By Gregor Stuart Hunter
SINGAPORE, June 4 (Reuters) – Asian stocks fell on Thursday as renewed fighting between the U.S. and Iran rattled investors, although oil slipped from recent highs after Israel and Lebanon agreed to a ceasefire.
MSCI’s broadest index of Asia-Pacific shares outside Japan was down 1.6%, while S&P 500 e-mini futures slipped 0.4%. Korean shares reopened as much as 2.6% lower after a holiday, while Japan’s Nikkei 225 slumped 1.4%.
“Financial markets shifted back into a risk-off mode as the U.S. and Iran exchanged fire again,” analysts from Westpac wrote in a research report.
Stocks on Wall Street dropped overnight, with the S&P 500 falling 0.7% and oil prices rising around 2% as talks between Tehran and Washington showed little progress and hostilities erupted anew.
Traders looked through better-than-expected U.S. ISM services sector PMI data, which rose in May as businesses preemptively placed orders and rebuilt inventories in anticipation of shortages and higher prices because of the Iran war.
Brent crude futures were 0.7% lower at $97.14 a barrel as trading resumed on Thursday after Lebanon and Israel agreed to implement a ceasefire, which is contingent on a complete cessation of fire from the Iran-aligned Hezbollah militia and the evacuation of all its operatives from the South Litani sector. The two sides had agreed last month to a ceasefire but hostilities had continued.
The Republican-led U.S. House of Representatives approved a war powers resolution on Wednesday to block President Donald Trump from continuing the conflict against Iran.
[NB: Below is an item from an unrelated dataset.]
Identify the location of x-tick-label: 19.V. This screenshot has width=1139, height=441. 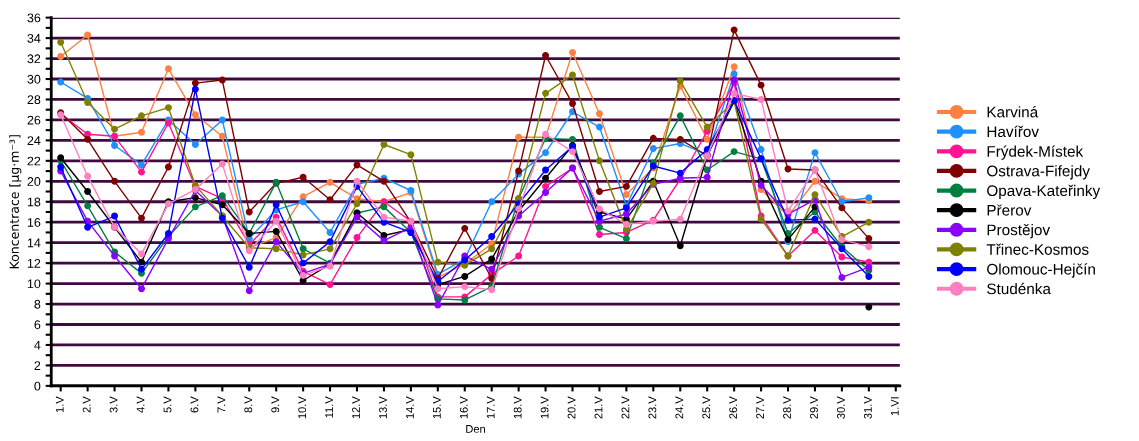
(544, 408).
The measure is largely symbolic as it must still pass the Senate and would need a two-thirds majority in both chambers to override an almost certain presidential veto.
Broadcom shares plunged more than 13% in extended trading after missing Wall Street expectations for second-quarter revenue on Wednesday, while its top executive left a previous 2027 sales forecast unchanged in a rare sign that the AI chipmaker may be losing steam.
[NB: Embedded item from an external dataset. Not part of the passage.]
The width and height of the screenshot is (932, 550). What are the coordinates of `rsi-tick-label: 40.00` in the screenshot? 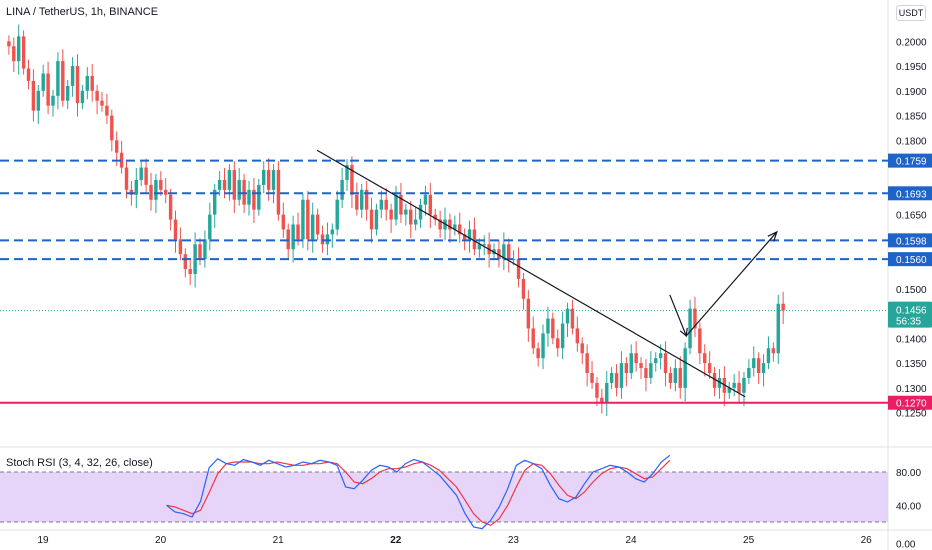 It's located at (908, 506).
In currency markets, the yen strengthened 0.1% to 159.91 per dollar, opening a little distance from the 160 level seen by traders as a trigger for intervention.
Chief Cabinet Secretary Minoru Kihara said on Thursday he expects the Bank of Japan to coordinate its policy steps with the government, after BOJ Governor Kazuo Ueda said the previous day that the central bank must discuss the pros and cons of raising interest rates if inflationary risks outweigh downside risks to the economy. The remarks were taken as signalling a strong chance of a rate hike this month.
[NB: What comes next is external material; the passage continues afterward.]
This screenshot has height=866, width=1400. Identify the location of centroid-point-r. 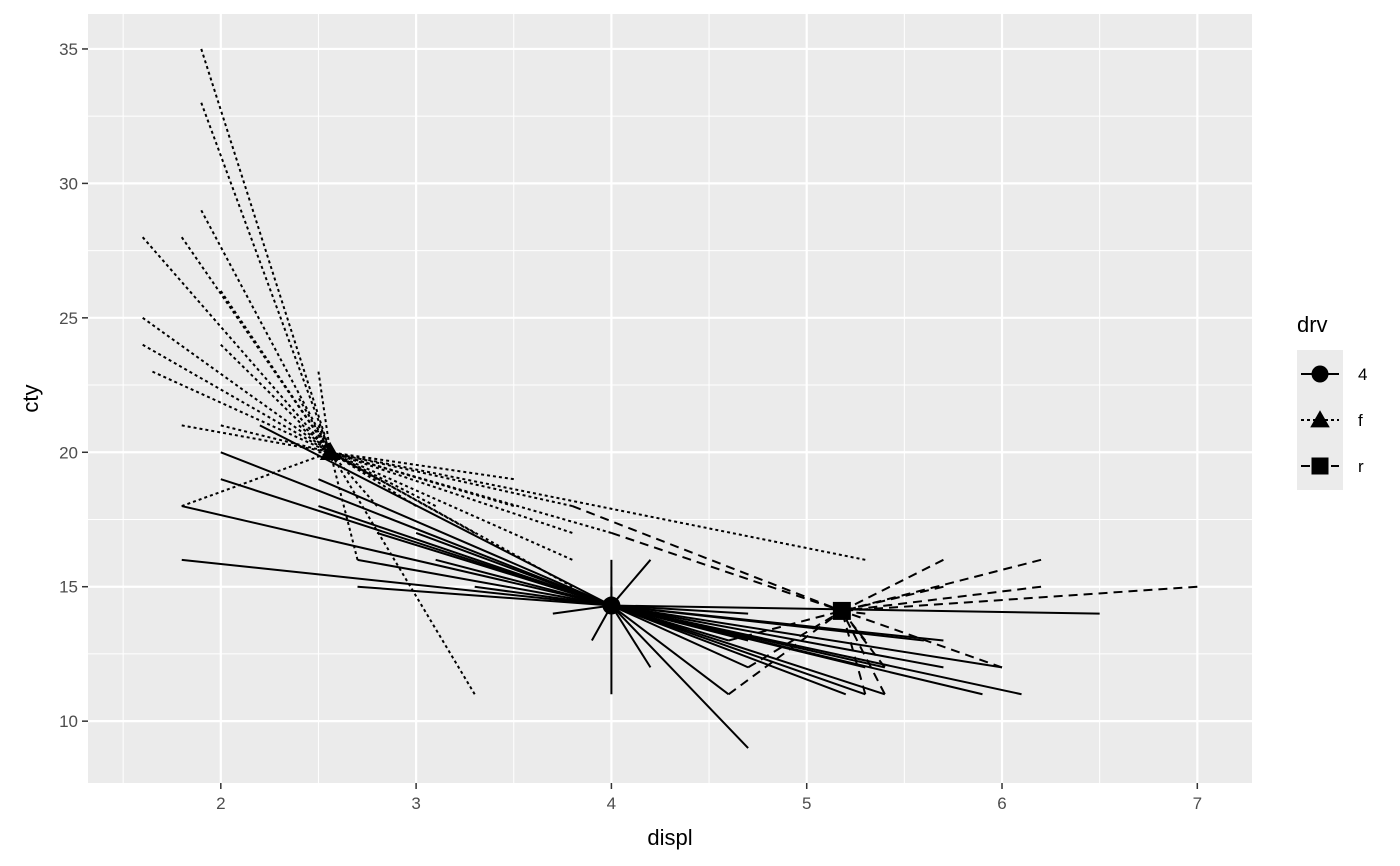
(842, 610).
The Aussie dollar got a lift after data showed Australia’s trade balance swung back into surplus in April after a surprise deficit the previous month, as a rebound in resource exports helped offset a surge in fuel imports. The currency later pared gains to trade flat.
The U.S. dollar index, which measures the greenback’s strength against a basket of six currencies, held steady at 99.45 after a three-day rally which took the currency to its strongest level since April 7.
The yield on the U.S. 10-year Treasury bond was flat at 4.489%.
Gold rose 0.9% at $4,473.61 per ounce, staying firmly within the trading channel it has sat in since the middle of last month.
Bitcoin fell 1.2% to $64,118.15, recovering slightly after tumbling to a four-month low, while ether was up 0.4% at $1,787.00.
Bitcoin has dropped as much as 17% in five straight days of declines, “undercut by a toxic combination of a stronger U.S. dollar and rising yields, alongside a shift toward more cautious risk sentiment,” IG analyst Tony Sycamore wrote in a client note.